*WORK REQUIRED*
Even if the data beneath seems repetitive, write it all out again exactly.

(Pixel coordinate grounding data)
•••••
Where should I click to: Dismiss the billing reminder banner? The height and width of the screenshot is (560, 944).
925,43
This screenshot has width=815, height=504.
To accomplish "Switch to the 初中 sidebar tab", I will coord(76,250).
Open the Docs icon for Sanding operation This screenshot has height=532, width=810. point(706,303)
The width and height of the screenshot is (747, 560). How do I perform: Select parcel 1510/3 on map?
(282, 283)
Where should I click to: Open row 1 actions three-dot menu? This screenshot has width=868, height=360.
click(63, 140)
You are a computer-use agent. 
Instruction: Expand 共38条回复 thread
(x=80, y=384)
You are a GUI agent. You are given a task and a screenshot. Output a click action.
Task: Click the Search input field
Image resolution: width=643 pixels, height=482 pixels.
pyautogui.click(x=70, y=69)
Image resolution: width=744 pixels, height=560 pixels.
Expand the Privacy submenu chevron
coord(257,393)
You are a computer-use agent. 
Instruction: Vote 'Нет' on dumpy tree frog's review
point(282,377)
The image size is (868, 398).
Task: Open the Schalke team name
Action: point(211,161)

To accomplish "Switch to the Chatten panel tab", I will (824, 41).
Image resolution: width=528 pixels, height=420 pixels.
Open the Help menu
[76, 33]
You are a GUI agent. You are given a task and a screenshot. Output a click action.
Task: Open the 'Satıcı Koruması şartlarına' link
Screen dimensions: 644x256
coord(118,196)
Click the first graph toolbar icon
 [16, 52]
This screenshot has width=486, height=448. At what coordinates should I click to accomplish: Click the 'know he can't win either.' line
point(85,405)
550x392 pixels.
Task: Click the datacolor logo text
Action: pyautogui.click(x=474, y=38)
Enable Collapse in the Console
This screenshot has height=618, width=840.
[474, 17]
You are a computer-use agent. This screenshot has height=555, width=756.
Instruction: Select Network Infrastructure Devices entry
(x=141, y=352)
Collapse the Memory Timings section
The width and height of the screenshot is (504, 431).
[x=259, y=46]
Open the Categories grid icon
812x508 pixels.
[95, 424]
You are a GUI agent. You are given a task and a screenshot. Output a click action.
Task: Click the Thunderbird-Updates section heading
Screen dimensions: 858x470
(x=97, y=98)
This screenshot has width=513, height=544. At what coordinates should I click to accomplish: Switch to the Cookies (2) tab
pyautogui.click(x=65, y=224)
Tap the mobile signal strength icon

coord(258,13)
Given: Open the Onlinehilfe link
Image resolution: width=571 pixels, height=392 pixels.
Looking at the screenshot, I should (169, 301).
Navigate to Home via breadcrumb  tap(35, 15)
•••••
*FINISHED EXERCISE*
Where should I click to: Dismiss the billing reminder banner? The height and width of the screenshot is (560, 944).
925,43
This screenshot has width=815, height=504.
To accomplish "Switch to the 初中 sidebar tab", I will coord(76,250).
Open the Docs icon for Sanding operation This screenshot has height=532, width=810. point(706,303)
The width and height of the screenshot is (747, 560). How do I perform: Select parcel 1510/3 on map?
(282, 283)
Where should I click to: Open row 1 actions three-dot menu? This screenshot has width=868, height=360.
click(63, 140)
You are a computer-use agent. 
Instruction: Expand 共38条回复 thread
(x=80, y=384)
You are a GUI agent. You are given a task and a screenshot. Output a click action.
Task: Click the Search input field
Image resolution: width=643 pixels, height=482 pixels.
pyautogui.click(x=70, y=69)
Image resolution: width=744 pixels, height=560 pixels.
Expand the Privacy submenu chevron
coord(257,393)
You are a computer-use agent. 
Instruction: Vote 'Нет' on dumpy tree frog's review
point(282,377)
The image size is (868, 398).
Task: Open the Schalke team name
Action: point(211,161)

To accomplish "Switch to the Chatten panel tab", I will (824, 41).
Image resolution: width=528 pixels, height=420 pixels.
Open the Help menu
[76, 33]
You are a GUI agent. You are given a task and a screenshot. Output a click action.
Task: Open the 'Satıcı Koruması şartlarına' link
Screen dimensions: 644x256
coord(118,196)
Click the first graph toolbar icon
 [16, 52]
This screenshot has width=486, height=448. At what coordinates should I click to accomplish: Click the 'know he can't win either.' line
point(85,405)
550x392 pixels.
Task: Click the datacolor logo text
Action: pyautogui.click(x=474, y=38)
Enable Collapse in the Console
This screenshot has height=618, width=840.
[474, 17]
You are a computer-use agent. This screenshot has height=555, width=756.
Instruction: Select Network Infrastructure Devices entry
(x=141, y=352)
Collapse the Memory Timings section
The width and height of the screenshot is (504, 431).
[x=259, y=46]
Open the Categories grid icon
812x508 pixels.
[95, 424]
You are a GUI agent. You are given a task and a screenshot. Output a click action.
Task: Click the Thunderbird-Updates section heading
Screen dimensions: 858x470
(x=97, y=98)
This screenshot has width=513, height=544. At what coordinates should I click to accomplish: Switch to the Cookies (2) tab
pyautogui.click(x=65, y=224)
Tap the mobile signal strength icon

coord(258,13)
Given: Open the Onlinehilfe link
Image resolution: width=571 pixels, height=392 pixels.
Looking at the screenshot, I should (169, 301).
Navigate to Home via breadcrumb  tap(35, 15)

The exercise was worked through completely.